Избранное: Интервью с деятелями культуры и искусства - страница 11




– Вы всю жизнь в Москве. Вот сняли кое-где рекламу с домов, таджики взорвали асфальт, что бы ещё посоветовали градоначальству для удовольствия граждан сделать в этом городе?


– Понимаете, посоветовать градоначальнику – это попасть в страну Советов. Этот город уже Москвой назвать нельзя, этот город не Москва. Я действительно не могу жить ни в каких других местах, за границей пробовали и никак. С каждым годом этот город, который Москвой назвать нельзя, становится всё менее приспособленным к жизни в нём. По целому ряду параметров жить в этом городе невозможно. Мы живём здесь только потому, что у нас есть советская закалка, тараканье искусство выживания. Хотя уже и тараканы ушли из этого города. Раз на них так действуют вышки сотовой связи, значит они более тонко организованные существа, чем мы. Так что воздержусь от манифестов и советов, просто могу констатировать, что наша ситуация – посткатастрофическая, всё уже произошло. Для сваренного рака всё худшее позади.


– От музыки сегодняшней вашей было странное ощущение, восточное ощущение, что можно было бы назвать минимализмом. Одна фраза, одно время бесконечно повторяются с микроскопическими сдвигами в тоне и ладе. Это производит сгущение и времени и ощущения, а если не отвлекаться, но сосредоточиться, можно погрузиться в настоящую саньяму, когда всё линейное, начало, середина, конец, превращается в спиральное, а дневное сознание уходит в сновидческое, древнее состояние.

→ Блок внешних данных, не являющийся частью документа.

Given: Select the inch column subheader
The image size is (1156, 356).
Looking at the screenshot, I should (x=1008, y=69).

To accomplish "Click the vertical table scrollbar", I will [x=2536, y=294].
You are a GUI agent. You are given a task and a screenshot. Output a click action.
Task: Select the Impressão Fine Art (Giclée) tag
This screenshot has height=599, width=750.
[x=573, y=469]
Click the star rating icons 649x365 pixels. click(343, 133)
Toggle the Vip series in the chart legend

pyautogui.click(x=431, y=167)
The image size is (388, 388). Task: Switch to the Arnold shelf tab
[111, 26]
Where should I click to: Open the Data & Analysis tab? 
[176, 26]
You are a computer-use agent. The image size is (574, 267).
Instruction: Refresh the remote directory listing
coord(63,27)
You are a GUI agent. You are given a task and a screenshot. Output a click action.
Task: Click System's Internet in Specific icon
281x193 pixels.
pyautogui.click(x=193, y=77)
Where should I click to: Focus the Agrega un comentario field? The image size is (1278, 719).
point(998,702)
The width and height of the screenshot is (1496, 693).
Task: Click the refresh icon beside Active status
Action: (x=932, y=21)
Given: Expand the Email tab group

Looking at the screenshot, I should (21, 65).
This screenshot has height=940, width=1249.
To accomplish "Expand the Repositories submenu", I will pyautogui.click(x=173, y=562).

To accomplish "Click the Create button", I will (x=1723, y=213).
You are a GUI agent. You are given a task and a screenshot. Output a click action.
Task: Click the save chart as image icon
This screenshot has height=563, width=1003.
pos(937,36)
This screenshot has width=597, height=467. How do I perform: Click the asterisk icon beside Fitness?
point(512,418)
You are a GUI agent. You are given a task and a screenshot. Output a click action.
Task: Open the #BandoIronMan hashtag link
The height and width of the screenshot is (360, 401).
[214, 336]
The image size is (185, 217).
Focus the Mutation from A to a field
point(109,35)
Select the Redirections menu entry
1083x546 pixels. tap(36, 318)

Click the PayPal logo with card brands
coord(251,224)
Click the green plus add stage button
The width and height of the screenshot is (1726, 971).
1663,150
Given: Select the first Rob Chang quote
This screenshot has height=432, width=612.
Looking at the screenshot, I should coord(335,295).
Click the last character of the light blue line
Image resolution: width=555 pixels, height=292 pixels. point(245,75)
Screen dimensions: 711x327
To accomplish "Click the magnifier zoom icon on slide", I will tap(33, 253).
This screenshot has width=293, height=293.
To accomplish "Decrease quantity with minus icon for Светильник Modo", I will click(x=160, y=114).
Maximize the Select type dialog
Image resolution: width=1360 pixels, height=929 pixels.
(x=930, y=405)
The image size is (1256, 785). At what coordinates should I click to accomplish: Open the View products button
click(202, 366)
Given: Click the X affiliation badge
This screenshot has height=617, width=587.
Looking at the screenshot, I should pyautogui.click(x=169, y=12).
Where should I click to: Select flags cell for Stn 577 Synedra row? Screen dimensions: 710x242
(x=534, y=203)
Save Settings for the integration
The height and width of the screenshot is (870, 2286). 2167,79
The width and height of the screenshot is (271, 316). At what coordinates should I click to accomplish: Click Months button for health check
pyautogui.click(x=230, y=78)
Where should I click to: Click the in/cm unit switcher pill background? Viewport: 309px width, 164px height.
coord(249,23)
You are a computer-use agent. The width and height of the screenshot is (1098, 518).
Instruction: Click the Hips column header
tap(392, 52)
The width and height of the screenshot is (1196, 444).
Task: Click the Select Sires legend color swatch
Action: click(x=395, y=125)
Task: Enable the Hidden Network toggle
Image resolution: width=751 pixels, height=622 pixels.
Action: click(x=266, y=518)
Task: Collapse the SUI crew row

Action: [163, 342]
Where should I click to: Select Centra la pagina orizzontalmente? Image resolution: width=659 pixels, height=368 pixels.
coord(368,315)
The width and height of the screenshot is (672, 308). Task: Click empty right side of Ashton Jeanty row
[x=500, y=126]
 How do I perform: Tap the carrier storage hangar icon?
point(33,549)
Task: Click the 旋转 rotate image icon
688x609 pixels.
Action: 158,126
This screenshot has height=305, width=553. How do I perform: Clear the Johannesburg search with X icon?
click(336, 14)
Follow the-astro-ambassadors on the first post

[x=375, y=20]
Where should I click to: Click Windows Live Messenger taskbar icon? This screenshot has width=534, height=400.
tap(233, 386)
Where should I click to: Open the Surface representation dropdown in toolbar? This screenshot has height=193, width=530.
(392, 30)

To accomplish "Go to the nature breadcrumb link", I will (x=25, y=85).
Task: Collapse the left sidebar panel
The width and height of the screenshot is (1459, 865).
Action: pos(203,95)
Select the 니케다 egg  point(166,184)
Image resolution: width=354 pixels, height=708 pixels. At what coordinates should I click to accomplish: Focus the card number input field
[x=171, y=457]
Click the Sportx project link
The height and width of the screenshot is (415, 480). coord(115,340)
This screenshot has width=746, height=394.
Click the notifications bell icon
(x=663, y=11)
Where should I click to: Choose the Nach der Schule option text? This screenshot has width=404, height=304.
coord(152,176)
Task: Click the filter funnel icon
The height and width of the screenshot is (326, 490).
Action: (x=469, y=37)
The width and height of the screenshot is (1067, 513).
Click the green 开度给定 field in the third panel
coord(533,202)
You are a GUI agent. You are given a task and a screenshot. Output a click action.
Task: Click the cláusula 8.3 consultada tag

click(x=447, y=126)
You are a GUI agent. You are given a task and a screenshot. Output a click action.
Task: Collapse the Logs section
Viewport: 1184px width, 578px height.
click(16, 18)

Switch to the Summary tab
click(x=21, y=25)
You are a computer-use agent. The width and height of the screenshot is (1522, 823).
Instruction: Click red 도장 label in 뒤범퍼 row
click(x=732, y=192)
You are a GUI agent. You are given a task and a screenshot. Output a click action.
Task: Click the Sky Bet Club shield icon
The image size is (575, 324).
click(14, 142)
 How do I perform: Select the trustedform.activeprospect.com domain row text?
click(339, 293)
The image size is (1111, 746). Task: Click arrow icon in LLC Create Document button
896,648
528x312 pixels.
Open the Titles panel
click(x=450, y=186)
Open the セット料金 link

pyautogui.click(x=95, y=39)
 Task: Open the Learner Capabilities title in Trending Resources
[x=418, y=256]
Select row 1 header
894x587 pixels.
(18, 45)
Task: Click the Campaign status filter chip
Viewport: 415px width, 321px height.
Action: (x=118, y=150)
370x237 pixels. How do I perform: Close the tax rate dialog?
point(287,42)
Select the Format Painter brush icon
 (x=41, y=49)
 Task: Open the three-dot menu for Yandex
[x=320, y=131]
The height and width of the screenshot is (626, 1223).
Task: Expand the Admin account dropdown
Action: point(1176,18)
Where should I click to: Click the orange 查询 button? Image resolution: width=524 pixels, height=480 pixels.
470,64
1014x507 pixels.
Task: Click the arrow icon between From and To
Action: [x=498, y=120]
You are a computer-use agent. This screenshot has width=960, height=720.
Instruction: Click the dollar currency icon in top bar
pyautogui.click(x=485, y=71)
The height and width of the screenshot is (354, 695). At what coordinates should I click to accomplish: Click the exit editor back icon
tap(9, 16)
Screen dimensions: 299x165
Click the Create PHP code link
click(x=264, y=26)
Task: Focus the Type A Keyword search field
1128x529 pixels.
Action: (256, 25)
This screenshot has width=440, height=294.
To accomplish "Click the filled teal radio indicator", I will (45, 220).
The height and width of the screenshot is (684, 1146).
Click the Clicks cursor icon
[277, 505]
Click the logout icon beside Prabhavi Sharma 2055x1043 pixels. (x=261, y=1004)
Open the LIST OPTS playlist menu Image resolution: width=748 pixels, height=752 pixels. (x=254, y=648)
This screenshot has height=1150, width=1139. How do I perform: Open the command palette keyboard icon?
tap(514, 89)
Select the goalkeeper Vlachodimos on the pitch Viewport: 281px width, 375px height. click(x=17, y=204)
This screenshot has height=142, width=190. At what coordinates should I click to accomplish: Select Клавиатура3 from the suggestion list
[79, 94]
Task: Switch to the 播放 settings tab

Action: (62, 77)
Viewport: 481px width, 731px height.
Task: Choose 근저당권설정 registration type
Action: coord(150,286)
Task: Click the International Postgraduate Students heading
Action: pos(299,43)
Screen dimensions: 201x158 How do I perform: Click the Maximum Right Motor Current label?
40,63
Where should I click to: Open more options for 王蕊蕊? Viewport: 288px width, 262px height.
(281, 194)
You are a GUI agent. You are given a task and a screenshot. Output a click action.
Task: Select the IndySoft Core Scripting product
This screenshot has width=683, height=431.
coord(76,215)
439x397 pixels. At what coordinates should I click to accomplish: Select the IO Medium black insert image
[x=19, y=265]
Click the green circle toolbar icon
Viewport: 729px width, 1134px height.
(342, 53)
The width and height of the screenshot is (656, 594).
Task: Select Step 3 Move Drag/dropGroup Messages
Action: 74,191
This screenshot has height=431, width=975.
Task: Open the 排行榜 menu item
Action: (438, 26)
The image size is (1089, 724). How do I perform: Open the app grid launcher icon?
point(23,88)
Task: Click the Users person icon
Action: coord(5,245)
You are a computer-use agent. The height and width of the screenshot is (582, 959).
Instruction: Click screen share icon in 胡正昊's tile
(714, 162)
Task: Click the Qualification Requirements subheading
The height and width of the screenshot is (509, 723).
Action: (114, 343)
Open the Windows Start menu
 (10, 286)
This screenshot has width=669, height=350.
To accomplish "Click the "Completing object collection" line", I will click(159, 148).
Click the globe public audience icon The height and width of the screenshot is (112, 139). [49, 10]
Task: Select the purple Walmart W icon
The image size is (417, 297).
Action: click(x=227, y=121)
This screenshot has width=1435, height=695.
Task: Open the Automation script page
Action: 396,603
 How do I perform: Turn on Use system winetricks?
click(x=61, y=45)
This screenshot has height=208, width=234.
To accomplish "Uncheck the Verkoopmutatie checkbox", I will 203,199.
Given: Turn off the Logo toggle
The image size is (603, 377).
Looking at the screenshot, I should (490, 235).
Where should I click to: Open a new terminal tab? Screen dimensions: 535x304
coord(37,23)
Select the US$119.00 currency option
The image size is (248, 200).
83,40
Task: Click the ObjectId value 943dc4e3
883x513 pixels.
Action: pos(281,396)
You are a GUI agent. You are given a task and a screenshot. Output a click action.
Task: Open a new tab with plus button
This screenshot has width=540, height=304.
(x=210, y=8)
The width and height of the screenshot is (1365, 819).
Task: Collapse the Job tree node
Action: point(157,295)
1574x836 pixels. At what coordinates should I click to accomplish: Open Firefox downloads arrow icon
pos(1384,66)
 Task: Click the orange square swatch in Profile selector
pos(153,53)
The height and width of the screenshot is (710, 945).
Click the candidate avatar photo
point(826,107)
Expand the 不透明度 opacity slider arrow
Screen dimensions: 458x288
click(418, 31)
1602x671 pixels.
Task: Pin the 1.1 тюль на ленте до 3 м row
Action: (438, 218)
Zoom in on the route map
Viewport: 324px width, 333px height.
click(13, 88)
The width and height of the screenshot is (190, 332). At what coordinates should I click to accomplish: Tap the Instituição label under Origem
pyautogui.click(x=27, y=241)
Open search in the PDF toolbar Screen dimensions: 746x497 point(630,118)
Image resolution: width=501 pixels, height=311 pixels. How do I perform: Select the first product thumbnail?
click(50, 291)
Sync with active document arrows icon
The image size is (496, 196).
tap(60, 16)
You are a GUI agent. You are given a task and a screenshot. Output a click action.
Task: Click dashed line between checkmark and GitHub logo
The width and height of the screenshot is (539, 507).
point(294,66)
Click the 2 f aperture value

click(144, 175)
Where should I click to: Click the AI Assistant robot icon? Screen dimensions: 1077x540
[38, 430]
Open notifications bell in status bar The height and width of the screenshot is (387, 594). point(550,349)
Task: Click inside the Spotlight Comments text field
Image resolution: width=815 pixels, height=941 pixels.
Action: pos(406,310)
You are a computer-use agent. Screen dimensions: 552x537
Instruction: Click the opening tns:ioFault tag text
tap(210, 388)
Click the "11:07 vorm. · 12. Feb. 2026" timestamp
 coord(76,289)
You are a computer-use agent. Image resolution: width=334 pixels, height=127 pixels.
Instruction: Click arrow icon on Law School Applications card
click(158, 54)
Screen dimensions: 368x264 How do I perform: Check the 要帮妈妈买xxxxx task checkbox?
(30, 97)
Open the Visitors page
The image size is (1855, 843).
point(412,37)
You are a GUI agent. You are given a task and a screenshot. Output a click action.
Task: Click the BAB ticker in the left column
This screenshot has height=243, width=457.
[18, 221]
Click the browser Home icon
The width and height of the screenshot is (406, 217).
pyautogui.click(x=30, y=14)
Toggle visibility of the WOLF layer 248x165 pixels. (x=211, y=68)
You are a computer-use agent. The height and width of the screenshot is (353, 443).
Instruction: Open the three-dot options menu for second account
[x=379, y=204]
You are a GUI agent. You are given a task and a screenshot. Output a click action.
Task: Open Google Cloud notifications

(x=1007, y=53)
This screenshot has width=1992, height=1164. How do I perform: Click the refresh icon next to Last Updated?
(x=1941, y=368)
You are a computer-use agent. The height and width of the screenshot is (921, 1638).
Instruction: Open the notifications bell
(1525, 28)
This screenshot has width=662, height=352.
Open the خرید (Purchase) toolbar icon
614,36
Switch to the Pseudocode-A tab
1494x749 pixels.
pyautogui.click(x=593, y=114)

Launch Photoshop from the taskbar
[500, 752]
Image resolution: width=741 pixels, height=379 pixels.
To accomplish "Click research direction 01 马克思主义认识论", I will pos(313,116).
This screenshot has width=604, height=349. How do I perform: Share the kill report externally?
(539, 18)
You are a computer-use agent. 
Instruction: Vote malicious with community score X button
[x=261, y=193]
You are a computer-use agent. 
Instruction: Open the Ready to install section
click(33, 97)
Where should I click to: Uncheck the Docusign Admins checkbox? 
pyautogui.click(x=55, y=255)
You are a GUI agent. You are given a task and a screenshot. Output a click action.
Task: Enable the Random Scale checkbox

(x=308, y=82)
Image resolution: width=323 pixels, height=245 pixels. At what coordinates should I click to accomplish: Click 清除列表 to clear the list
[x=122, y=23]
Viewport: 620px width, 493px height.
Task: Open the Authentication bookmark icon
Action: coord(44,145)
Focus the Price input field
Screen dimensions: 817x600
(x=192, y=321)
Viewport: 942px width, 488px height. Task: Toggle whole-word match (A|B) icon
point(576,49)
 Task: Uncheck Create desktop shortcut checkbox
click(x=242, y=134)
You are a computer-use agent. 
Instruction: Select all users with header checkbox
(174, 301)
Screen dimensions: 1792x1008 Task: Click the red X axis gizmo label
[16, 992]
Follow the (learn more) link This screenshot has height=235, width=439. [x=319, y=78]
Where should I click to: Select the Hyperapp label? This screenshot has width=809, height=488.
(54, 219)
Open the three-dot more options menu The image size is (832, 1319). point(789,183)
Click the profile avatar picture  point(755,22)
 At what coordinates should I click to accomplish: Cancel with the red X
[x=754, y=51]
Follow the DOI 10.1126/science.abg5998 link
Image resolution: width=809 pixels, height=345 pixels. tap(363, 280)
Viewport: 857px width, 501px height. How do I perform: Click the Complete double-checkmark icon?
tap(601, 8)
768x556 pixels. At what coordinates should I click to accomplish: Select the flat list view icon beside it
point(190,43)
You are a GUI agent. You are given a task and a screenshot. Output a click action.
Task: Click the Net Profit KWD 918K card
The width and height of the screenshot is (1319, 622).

– Это верно. Действительно, это так. Но не обязательно это с Востоком соотносить и ассоциировать. Понимаете, хотя это осталось на Востоке, но это всегда было и на Западе, все эти архаические формы. Если взять какую – нибудь античность, старше 8 – го века до н.э., посмотреть эти архаические орнаменты и прочее, мы увидим повсеместность всего этого. Просто на Востоке это законсервировалось и сохранилось. Тут что ещё очень важно. Конечно, важен не текст, но контекст. Если в обычной музыке человек слушает некие структуры, которые ему предлагает композитор, то тут, в минималистской музыке, слушатель слышит не структуры, а своё собственное слушание. Конечно, это род медитации. Сам текст со своей структурой отходит на второй план, прячется за контекстуальными концентрическими движениями.


– Если музыка отходит от линейной структуры и открывает своей новой мантровостью пути к древнему состоянию, не в этом ли и смысл конца словесной эпохи. Шум ветра может стать важнее доклада о логике Гегеля.


– Совершенно это верно для пограничных ситуаций между сном и бодрствованием, но нам скорее надо говорить о западном, фронтальном таком взгляде, когда мы смотрим из кардинальной точки перспективы, и это противопоставляется расфокусированному взгляду шамана. Во взгляде шамана нет субъекта и объекта, там и объект и вы видятся в общей ситуации, вы составляете с ним одно. Так что дело всё-таки не во сне и бодрствовании, но в уходе от фронтального взгляда, порождающего субъект – объектные отношения. Всё это ведёт и к древности, и к началу новейшей эпохи.


– В связи с трактатом «Время Алисы», который для меня почему-то оказался наиболее интересным, хочется спросить о новейшем различении мальчика и девочки, о бытующем представлении, что матриархат давно уже здесь.


– Такие проявления в обществе, как феминизм, нельзя считать матриархатом, женщины просто присваивают некоторые мускульные функции, становятся на мужские места, так сказать. Они становятся сильнее, властнее, а мужья всё больше сидят с детьми и варят обеды. Это всё-таки совсем не матриархат, это совсем другое состояние сознания. То, что произошло в 20-м веке, сильно напоминает превращение женщин в мужчин, за счёт присвоения себе мужских функций, но к матриархату никакого отношения не имеет. Маргарет Тэтчер, как «железная леди», ничего из матриархата в себе не несёт. Понимаете, матриархат очень таинственное и непонятное для нашего времени дело. Когда мы говорим об амазонках, это тоже не то самое. Амазонки это не пережиток матриархата, а скорее реванш чисто идеологический. А что происходит? Происходит стирание гендерных различий, причём уже несколько веков подряд. Один японский мастер в 16 веке писал, что всё меньше и меньше разница между женскими и мужскими пульсами, что перестали различаться женские и мужские лекарства.